An important issue is the effect of the distance between the two current sheets. It can be seen from (7) that, although the interpolation of the pattern is mainly determined using the sinc mode functions, the phase shift term $\exp \left(j{k}_{z}d\right)$ is also a function with respect to $\theta$, since $k_z=k\cos \theta$. This will affect the interpolation behavior. A simple strategy is to choose a small d so that $\exp \left(j{k}_{z}d\right)$ is a slow-varying function compared to the sinc functions. To further exploit this issue, we consider a broad-side antenna array in which $k_{zmn}\approx k$ in the main beam. According to (16) and (17), the currents required to realize the prescribed pattern are minimum if we choose $\sin 2kd=1$, or equivalently, the distance between the two current sheets is $2d=\lambda /4$. It can be readily checked that the phase shift caused by the term $\exp \left(jkd\cos \theta \right)$ is smaller than $\pi /4$ for all propagation modes. The side effect to the interpolation is negligible, as has been demonstrated with the examples.

In the proposed method, only propagation harmonic components of the currents are taken into account for synthesizing a required radiation pattern. In practical situation, it is difficult for us to suppress all harmonic components of currents corresponding to the evanescent modes. However, with some kinds of filtering technique, it is possible to exclude those current components that generate evanescent modes with large sidelobes falling in the visible region.

With the proposed direct synthesis method, non-mirror-symmetrical array patterns can be effectively synthesized using two parallel current sheets, in which it is assumed that the distributions of the two currents are not affected by each other. Although this assumption may be different from the practical situations, the direct synthesis process is perhaps helpful to give a reference for practical designs, as the synthesis process is quite simple and easy to implement. If the realized pattern is not satisfactory, we can simply adjust the prototype of the radiation pattern and repeat the synthesis process once again.
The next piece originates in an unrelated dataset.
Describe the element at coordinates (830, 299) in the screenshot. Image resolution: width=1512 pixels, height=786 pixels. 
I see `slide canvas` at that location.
To summarize, we have shown that it is possible to realize the radiation patterns in the two half spaces separately with two parallel continuous current sheets. However, in practical applications, it may be difficult to realize a continuous current distribution. We may need to spatially sample the continuous current and realize the far-field pattern using discrete elements with a half-wavelength spacing. This discretization corresponds to the spatial sampling frequency of $2\pi /\left(0.5\lambda \right)=2k$ in k-space, which is two times higher than the largest spatial frequency k of the propagation modes. Therefore, if the current is band-limited expressed by (18), and the continuous current is sampled with spacing of smaller than or equal to half wavelength, the resultant higher harmonic components in the current brings only evanescent modes, and only a small part of their side lobes will affect the far-field pattern.

In our future work, we will investigate the effect of different sampling strategies together with the proper feeding techniques for the resultant discrete array.